After beginning with such savagery, the next hour of this movie is like watching The Secret Life of the American Teenager or some other basic cable teen angst drama. Ray is living and working at his mother's motel and still leading Jennifer and Tim around by their noses. There's one subplot where Ray is a lecherous jerk hitting on Sally (Megan Henning), a new maid at the motel who turns Ray down because she's secretly dating Ed (Ed Lauter), a 60 year old ex-detective who investigated Ray for the attack on the two girls. Ed's old partner Charlie (Michael Bown) is still on the force and there's another subplot about him rediscovering his interest in Ray as a suspect and rattling his cage. Yet another storyline has Ray playing the little, lost bad boy who finally finds the girl that "gets" him in the irresolute Katherine (Robin Sydney), who happens to have her own back story of parental dysfunction. There's also a bit about Ray being a drug dealer where Tim is cheating Ray out of some of the drugs.

After that first hour, a few arbitrary plot points kick in and move the film toward a conclusion that features some good old ultra-violence and plenty of Marc Senter overacting. It all tries very hard to be shocking, but by the time it gets to Ray stabbing a pregnant woman in the belly off camera, you'll be rolling your eyes. None of it is poorly executed. It simply doesn't stand up to even the least bit of scrutiny.

---------------

> **Task instructions**
(1) For each statement, answer yes or no according to the review, and quote the words that decide it: (a) Sally turns Ray down because she is secretly dating Ed. (b) Charlie has left the police force. (c) Ray's stabbing of the pregnant woman takes place on camera.
(2) Return, word for word, everything in the review from "After that first" down to "bit of scrutiny.".
The listing is separate material and has no connection to the review.

> **Information shown**
---------------

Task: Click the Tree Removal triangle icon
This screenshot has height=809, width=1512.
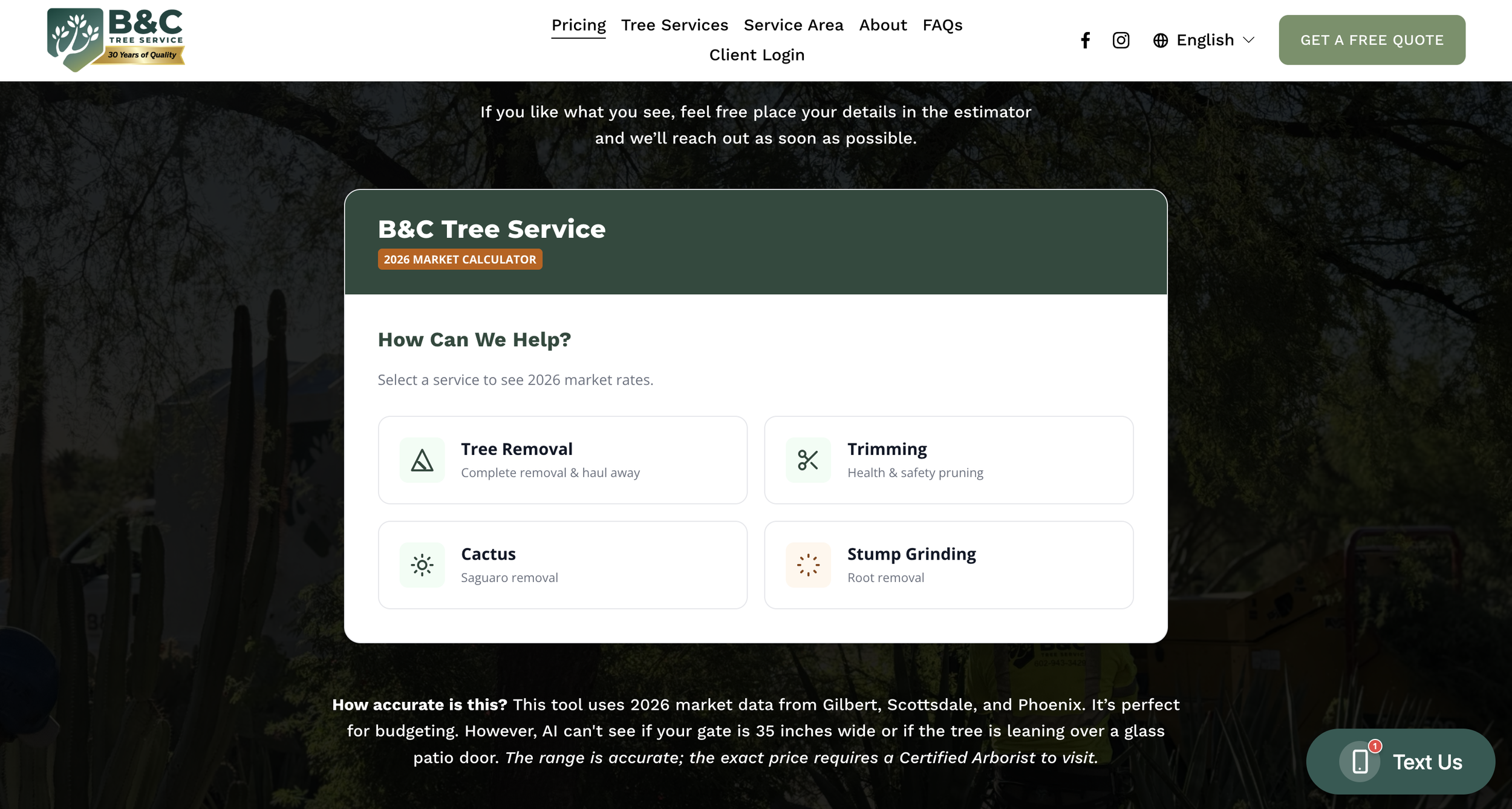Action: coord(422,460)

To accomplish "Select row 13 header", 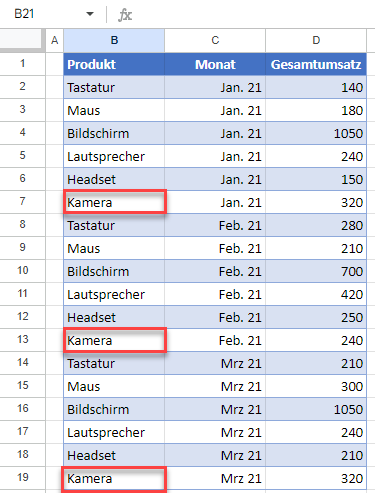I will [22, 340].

---------------

> **Responses by task**
(1)
(a) Yes: "turns Ray down because she's secretly dating Ed (Ed Lauter)"
(b) No: "Ed's old partner Charlie (Michael Bown) is still on the force"
(c) No: "Ray stabbing a pregnant woman in the belly off camera"

(2)
After that first hour, a few arbitrary plot points kick in and move the film toward a conclusion that features some good old ultra-violence and plenty of Marc Senter overacting. It all tries very hard to be shocking, but by the time it gets to Ray stabbing a pregnant woman in the belly off camera, you'll be rolling your eyes. None of it is poorly executed. It simply doesn't stand up to even the least bit of scrutiny.